Janice Purcell was born to Lester and Flora Meyers in 1938 in Cincinnati, Ohio. She, the oldest child, was followed by one younger brother

Walter. Raised in Cincinnati, Janice graduated from Cincinnati Central High School. When she was a child, she lived in the Winton Place neighborhood for several years. Her future husband Bill lived a couple streets away and frequently cut through her backyard on the way to his friend's house.
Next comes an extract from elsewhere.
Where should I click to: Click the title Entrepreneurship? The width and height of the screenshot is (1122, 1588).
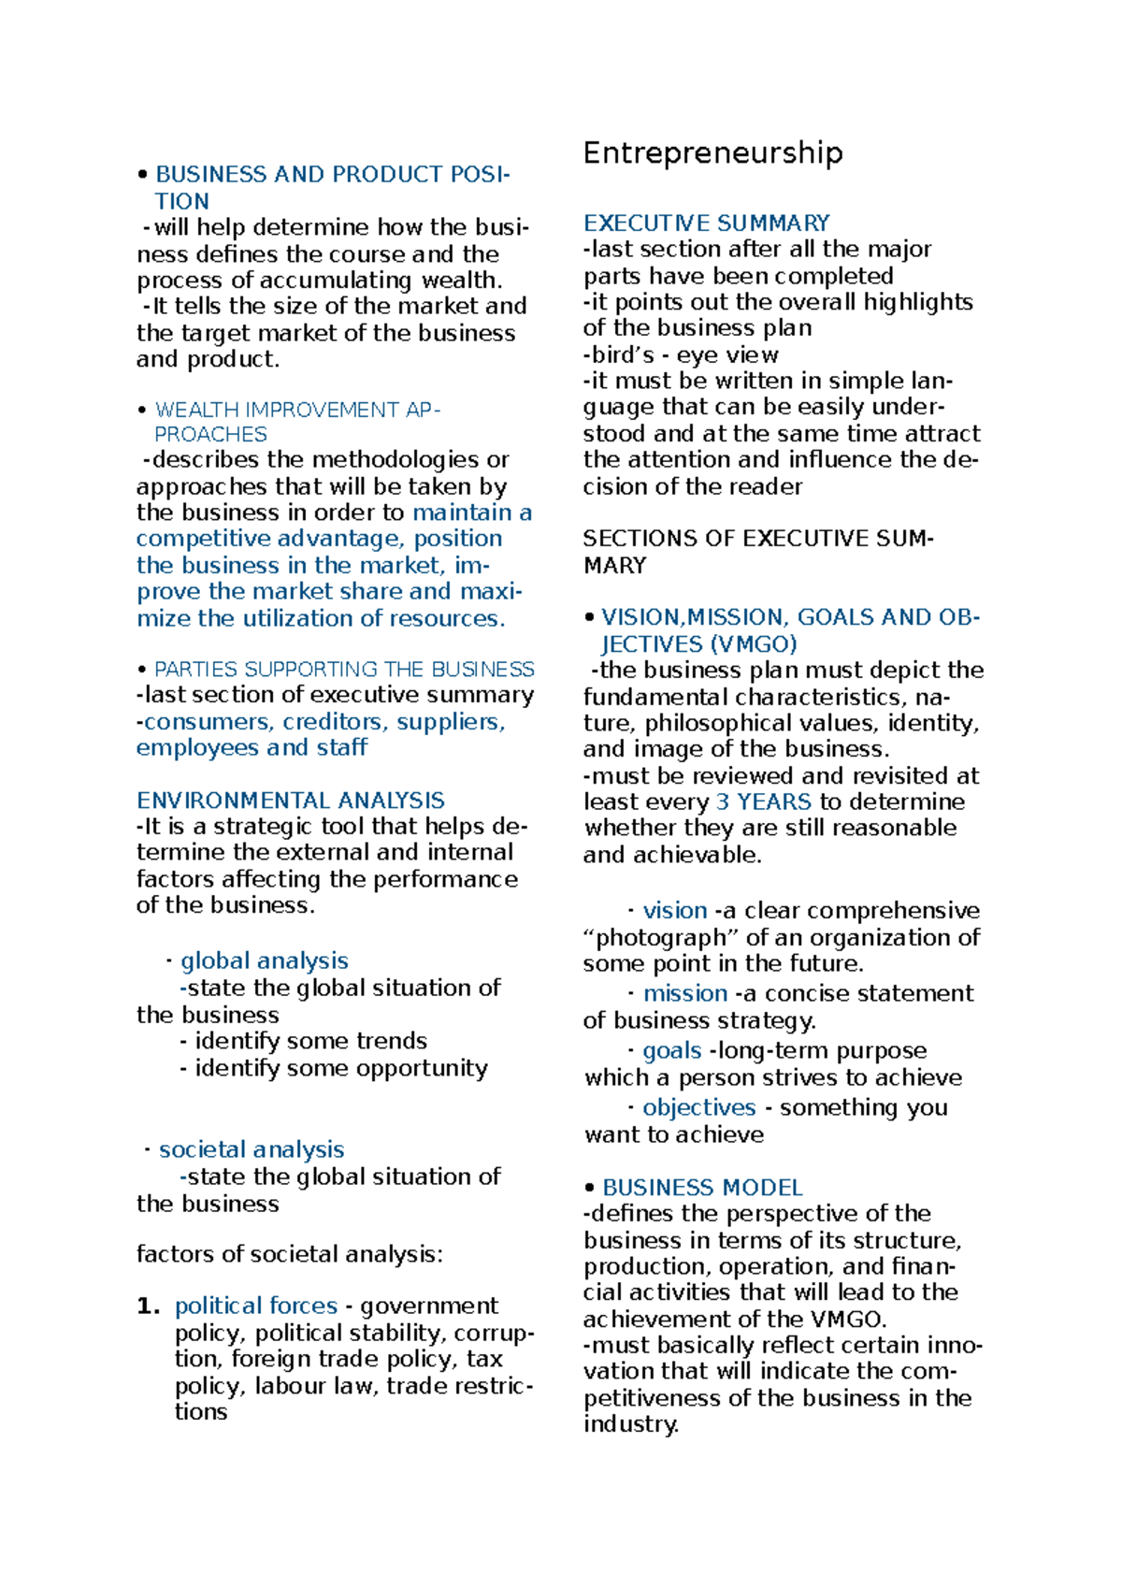click(x=712, y=152)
Bill and Janice, however, insisted they did not know each other as children. When Janice was 13 years old, her beloved father Lester, a firefighter, died on the job and her family moved to a different neighborhood. Several years later, Janice and Bill's paths crossed again when Janice met her husband while they were students at the University of Cincinnati. They were married in 1960 and within 3 years they had 3 sons. Her daughter arrived 11 years later.

Bill's job as an engineer with the Air Force had the family move to Indiana, to Wright-Patterson AFB in Ohio, then onto California, back to Ohio in 1966, east to New York in 1971, and finally back to Ohio in 1972. With the exception of the year on Long Island, Janice and Bill lived in the Enon area for 55 years.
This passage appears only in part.